ミャンマーに来て以来、ひょんなことから始まって、受講者が入れ替わりながらもいまだに続いているDream Trainでの日曜教室。この2年、生徒たちとのコミニケーションもそうだが、教材探しを通して多くの発見があった。
お世話になりまくっているのが、NHK World Japanである。外国人が日本を知ろうとする時、これほど親切かつ良質、多彩なラインナップを揃えた無料のWebコンテンツは、他にないのではないか。
例えばこの“#TOKYO”。東京の名所を、英語でコンパクトに伝えてくれる。
15分という絶妙な長さと、最大8言語にまで対応した字幕、外国人目線で切り取った現代の東京の風景がすばらしい。
「いつか日本に…」という人たちにとって格好の教材であるのはもちろん、かつて仕事で6年半住んだ私にとって、変化をやめない東京という街のダイナミズムを感じるとともに、じんわりとした感慨が浮かぶ。
また、“Easy Japapanese for Work しごとのにほんご”も出色の出来と言える。
日本で働く外国人をゲストにお迎えし、ロールプレイを折り込みながら、仕事で使うにあたって便利なフレーズを楽しく学んでいくというもの。
日本語学習という目的以上に、日本の職場や生活環境を見聞きすることに加え、外国人がそれらをどう感じるのかを知る意味でも優れている。実際、日系企業での就労が決まった・目標の子たちからは、高い人気がある。
日本語・日本文化の学習、毎日のニュースにおいても、各国の字幕・吹き替え解説が充実しており、異文化理解の敷居が非常に低くなっている。
2つ目のミャンマー語吹き替えページは、日本語学習中のミャンマー人スタッフや友人に勧めまくっている。

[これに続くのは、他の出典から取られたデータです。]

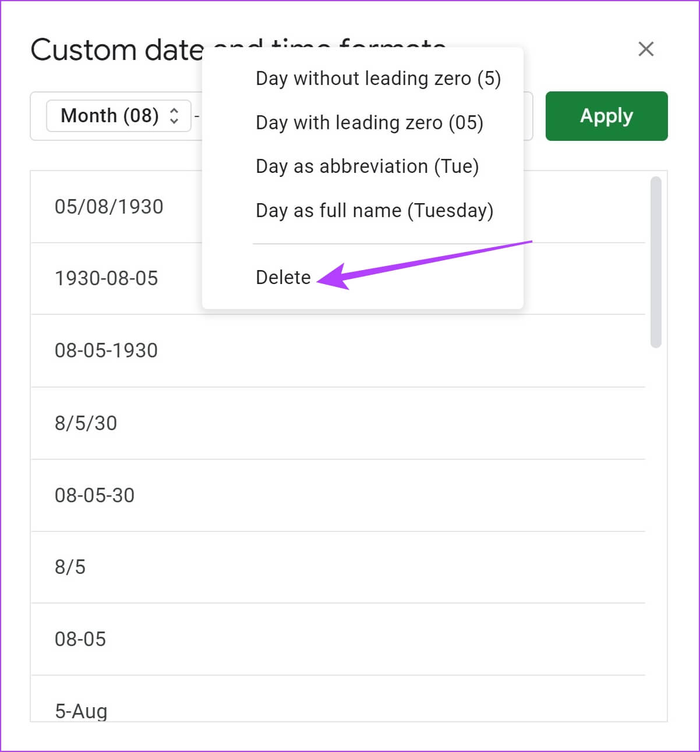Click the Custom date dialog title
The image size is (700, 752).
click(116, 50)
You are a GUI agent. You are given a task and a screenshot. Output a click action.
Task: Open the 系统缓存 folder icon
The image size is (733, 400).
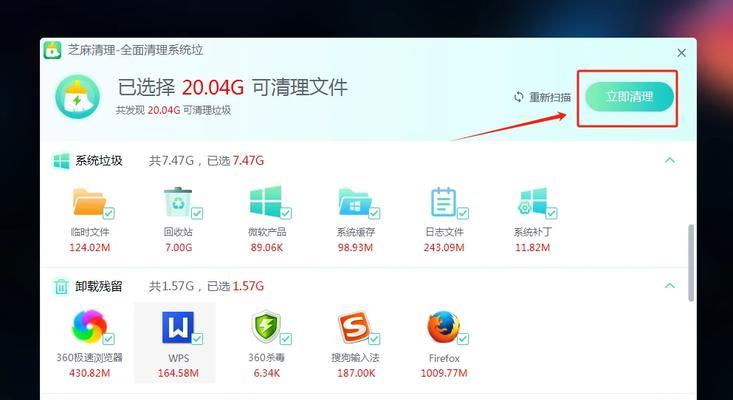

それにしても、外国人の目線を意識しつつ日本にまつわる学習コンテンツを吟味するのがこれほど心躍る試みであるとは、日本にいる間は気づかなかった。
イギリスでもミャンマーでも、日本に関心を抱いてくれる外国人との交流を通して初めて拓かれた感覚であることは間違いない。
彼ら彼女らに日本の今をきちんと伝え切りたいと、古典や文化史を学び直す。その営みと実際の意見交換の中で、今まで見過ごしていた価値を再発見したりする。この瞬間にいつも、私は静謐なる喜びと、そのきっかけをくれた相手への感謝の念を抱く。
内を深掘り、外へ目を向けよ。
前者が過ぎれば、痛々しき“田舎者”。後者に傾き過ぎれば、残念な“海外出羽守”。どちらかに寄りかかるのではなく、その両立によって、新たな地平を見に行く。サウイウモノニワタシハナリタイ。